=== Begin Enclosure ===

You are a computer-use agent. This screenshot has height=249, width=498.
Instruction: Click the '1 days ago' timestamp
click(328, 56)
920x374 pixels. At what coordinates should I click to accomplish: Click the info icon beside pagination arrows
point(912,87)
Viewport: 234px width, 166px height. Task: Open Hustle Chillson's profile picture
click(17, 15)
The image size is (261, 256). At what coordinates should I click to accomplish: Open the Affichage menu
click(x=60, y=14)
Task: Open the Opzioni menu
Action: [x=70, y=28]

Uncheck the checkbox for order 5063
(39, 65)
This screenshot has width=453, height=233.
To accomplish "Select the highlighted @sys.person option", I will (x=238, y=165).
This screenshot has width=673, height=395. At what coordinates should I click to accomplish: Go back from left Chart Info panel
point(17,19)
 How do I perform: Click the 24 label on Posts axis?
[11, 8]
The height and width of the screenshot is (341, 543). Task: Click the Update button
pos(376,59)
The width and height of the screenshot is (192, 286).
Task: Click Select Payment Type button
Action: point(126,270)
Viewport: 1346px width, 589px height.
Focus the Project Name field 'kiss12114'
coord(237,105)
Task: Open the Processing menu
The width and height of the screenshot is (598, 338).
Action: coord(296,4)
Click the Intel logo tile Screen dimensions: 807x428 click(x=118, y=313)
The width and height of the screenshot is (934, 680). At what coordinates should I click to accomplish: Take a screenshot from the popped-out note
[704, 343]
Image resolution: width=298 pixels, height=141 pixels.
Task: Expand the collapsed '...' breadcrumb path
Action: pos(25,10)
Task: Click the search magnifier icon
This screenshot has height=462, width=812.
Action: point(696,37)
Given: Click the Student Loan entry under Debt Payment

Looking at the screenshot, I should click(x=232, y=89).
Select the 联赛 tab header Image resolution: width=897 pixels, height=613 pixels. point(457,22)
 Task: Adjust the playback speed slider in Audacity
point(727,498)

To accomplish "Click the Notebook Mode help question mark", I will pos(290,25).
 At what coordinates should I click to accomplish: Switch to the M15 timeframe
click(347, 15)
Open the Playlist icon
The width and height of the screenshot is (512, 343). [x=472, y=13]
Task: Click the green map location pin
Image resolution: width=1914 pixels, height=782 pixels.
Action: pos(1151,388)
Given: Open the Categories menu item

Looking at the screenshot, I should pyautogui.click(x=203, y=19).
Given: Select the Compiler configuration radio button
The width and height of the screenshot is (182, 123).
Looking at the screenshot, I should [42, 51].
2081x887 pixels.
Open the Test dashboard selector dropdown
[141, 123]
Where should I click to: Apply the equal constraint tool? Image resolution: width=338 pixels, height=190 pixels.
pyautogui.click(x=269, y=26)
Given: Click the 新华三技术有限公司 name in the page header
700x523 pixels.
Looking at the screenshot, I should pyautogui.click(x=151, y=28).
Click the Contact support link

=== End Enclosure ===

** Required action **
Every line above that holds the word "will" needs to be copied.

** Exercise answer **
To accomplish "Select the highlighted @sys.person option", I will (x=238, y=165).
To accomplish "Click the Notebook Mode help question mark", I will pos(290,25).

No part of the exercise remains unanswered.